No one on this wonderfully diverse planet wants to read through legal jargon when they’re confused and upset. No one wants to see Shutterstock images of a woman with a clipboard and glasses smiling at them from a banner while trying to figure out which firm is going to give them the best outcome. No matter what the circumstances are.
So we opted for sympathetic language, got rid of the suits and said goodbye to jargon.
Clarity will make you stand out. So will having a distinct message that you can relate to the media.
Saying, 'we’re experienced when it comes to same-sex property settlements and child agreements,' as opposed to, 'we’re experienced divorce lawyers,' gives you a genuine edge.
You become an authority. You can actively promote yourself as one; but, if you latch on to something that’s in the public discussion already and craft your angle towards that, you can get your content ranking in the search engines for that niche and you’ll start to see journalists seeking you out. All you need is one major news outlet to feature you as their source and suddenly you're the go-to talking head on (enter subject).
Number 4: Get by with a little help from your friends
If you're just starting out one of your biggest assets will be your own network. Your LinkedIn followers. Your Facebook followers. Your Twitter followers. Your mates in business. The people you've worked with before. The people at your entrepreneur's network. Whoever and wherever they are, get them to start working for you.
You should start publishing great content on your site as soon as possible. But don't expect traffic to start rolling in. What you can do, however, is wait a few days. Then re-publish your content on LinkedIn Pulse where your followers can see it. A lot of people worry that search engines may see this as duplicate content. But after doing a bit of research, we're pretty confident this isn't going to do you any harm. If you wait a few days search engines won't get confused about which content was the original. They'll make sure your site content gets the credit it deserves.

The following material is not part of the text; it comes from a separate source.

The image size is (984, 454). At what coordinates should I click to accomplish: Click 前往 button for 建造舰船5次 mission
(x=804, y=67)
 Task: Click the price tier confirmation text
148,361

You can also share your content from your website on your social media platforms. And, while you're at it, talk to your mates in business and see where the opportunities for content sharing and cross-promotion may lay. As long as the content is good and relevant, this is a great way to set about building your online presence. For instance, if you're a family law firm you probably have a lot of business friends working in financial planning. Now, when you're getting divorced one of the things it's recommended you do is seek the advice of a financial planner. So if you wrote an article about the process of property settlement and gave it to your mate to put on her site and she gave you a post on financial planning before filing for divorce, you're both benefiting and both your audiences are benefiting too.
Number 5: Do some good within your community
Up above I spoke a little bit about link authority (NoFollow/DoFollow). And the effect DoFollow links to your website have on your rankings in any search engine index. One way you can start to build incredibly valuable links back to your website is by getting out there and doing a little good.
Become a corporate sponsor. Partner with a charity. Provide a grant to a college or university. These are some of the things we've done for clients to help them create better backlink profiles. AND they're doing something good for the community too.
Choose wisely and don't just join any bandwagon. Make sure the causes align with your brand and community values. We had a legal client whose firm was located in the Sydney suburb of Marrickville. A suburb with great diversity. So we felt it was important to embrace and help foster that diversity. Our client became a supporter for Marriage Equality Australia (gay marriage still isn't legal in this country!) and also provided scholarships to university students studying law.
It helps your website rankings, yes. But it also helps to establish your brand within the community. And you also get the genuine benefit of doing something good.
Have you used any of these strategies to build your online presence?